What I heard in Cardiff at the Royal Welsh College the other night seemed a marvellous marriage of proto-jazz styles with modernism. Jason Moran’s aim was to highlight the work of bandleader James Reese Europe. I checked, and he’s at least a footnote in all the jazz histories*, but he’d passed me by until now. And what a fascinating figure: led an all-black ensemble; promoted music that developed what the people he knew listened to; made the first recordings of jazz, or almost jazz, by an African-American band before the war, and a second batch shortly before his early demise in 1919.
On top of that, he joined the black 369th Infantry, known as the Harlem Hellfighters, in WW1, enlisting in the service of a country that, as Moran put it flatly,”made him no promises”. They fought in France and Reese, who became the regimental bandleader, performed widely in Europe. The parade on their return to New York drew an immense crowd.

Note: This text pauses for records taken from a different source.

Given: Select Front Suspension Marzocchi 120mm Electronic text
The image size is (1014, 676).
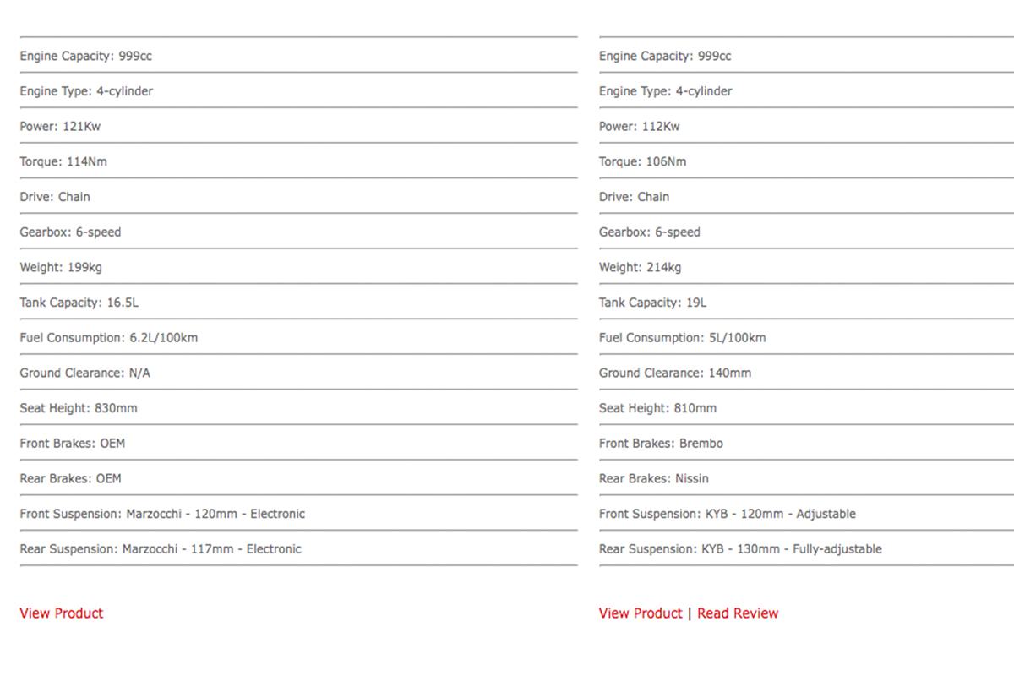Looking at the screenshot, I should click(162, 514).
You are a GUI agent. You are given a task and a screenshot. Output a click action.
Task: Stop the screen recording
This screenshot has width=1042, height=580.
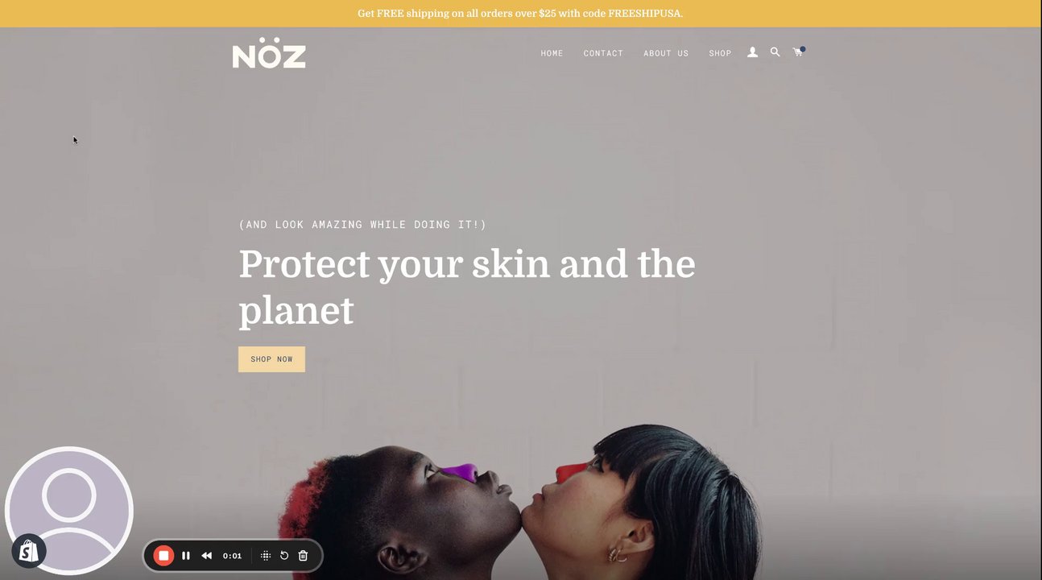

All this inspired Moran’s regular trio, with Tyrus Mateen on bass and the always arresting Nasheet Waits on drums and a band drawn from the UK-based Tomorrow’s Warriors (plus Andy Grappy on one of two tubas). The trio were well to the fore at first, but the band had plenty to do thereafter, and everyone rose brilliantly to the challenge of often complex scores. The tunes were generally lively-going-on-raucous, the band sound – seven horns including those two tubas – rich, and the blend of old and new cleverly worked into the arrangements.